__EXERCISE AIM__. All of the data must be output exactly, with every picture left out.
══ DATA PROVIDED ══
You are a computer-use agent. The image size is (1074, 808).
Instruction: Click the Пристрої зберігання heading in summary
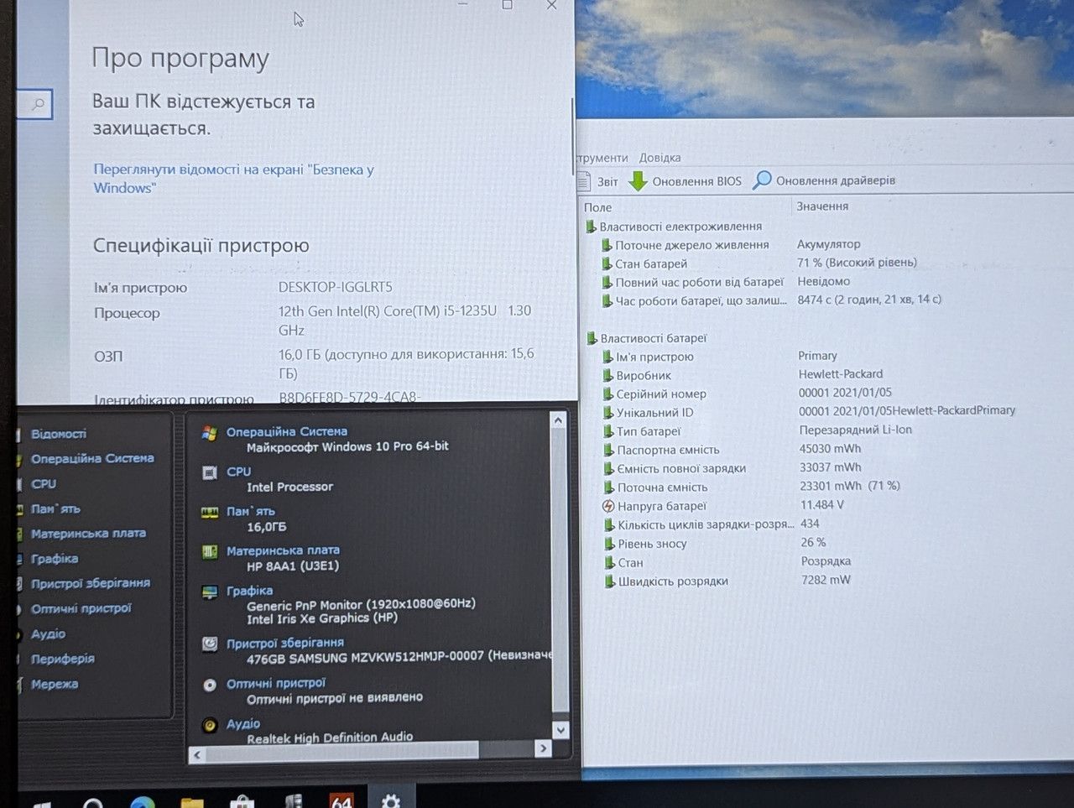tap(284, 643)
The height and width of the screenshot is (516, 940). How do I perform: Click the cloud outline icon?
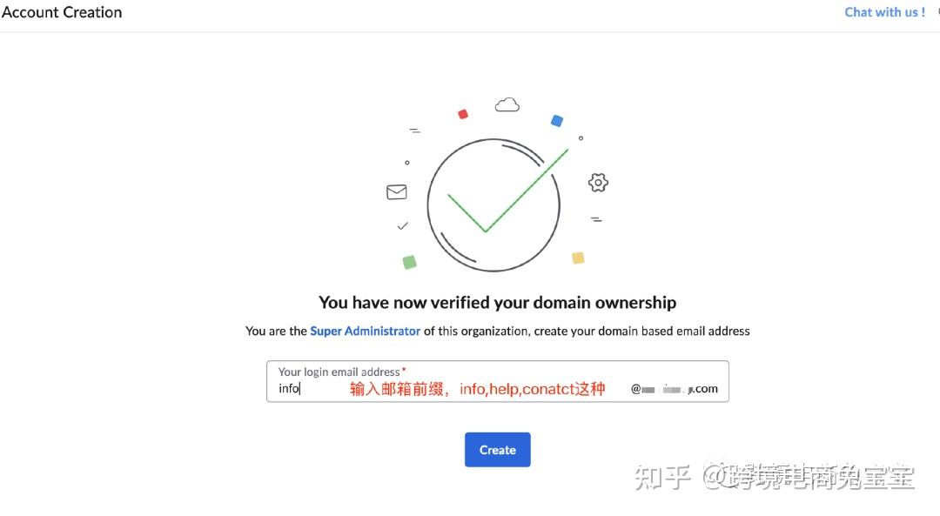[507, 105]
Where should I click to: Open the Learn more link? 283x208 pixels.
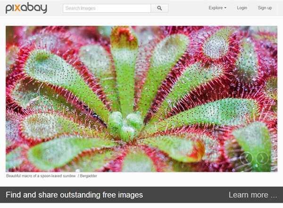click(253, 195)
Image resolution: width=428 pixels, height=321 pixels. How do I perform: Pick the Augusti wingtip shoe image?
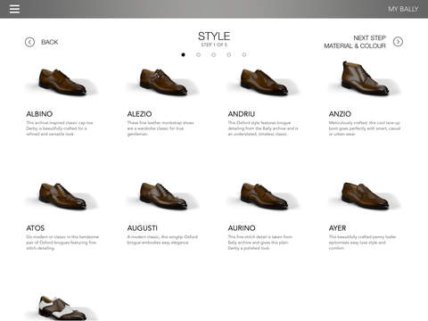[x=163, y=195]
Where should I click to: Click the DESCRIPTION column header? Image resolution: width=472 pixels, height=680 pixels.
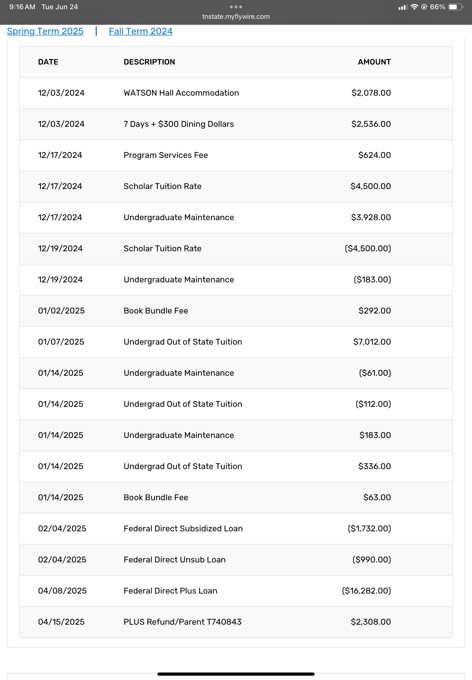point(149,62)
═══
__WRITTEN ANSWER__.
You are a computer-use agent. The image size is (1074, 808).
Instruction: Click the Пристрої зберігання heading in summary
tap(284, 643)
The height and width of the screenshot is (516, 940). How do I perform: Click the cloud outline icon?
[507, 105]
Where should I click to: Open the Learn more link? 283x208 pixels.
click(253, 195)
Image resolution: width=428 pixels, height=321 pixels. How do I perform: Pick the Augusti wingtip shoe image?
[x=163, y=195]
Where should I click to: Click the DESCRIPTION column header? Image resolution: width=472 pixels, height=680 pixels.
point(149,62)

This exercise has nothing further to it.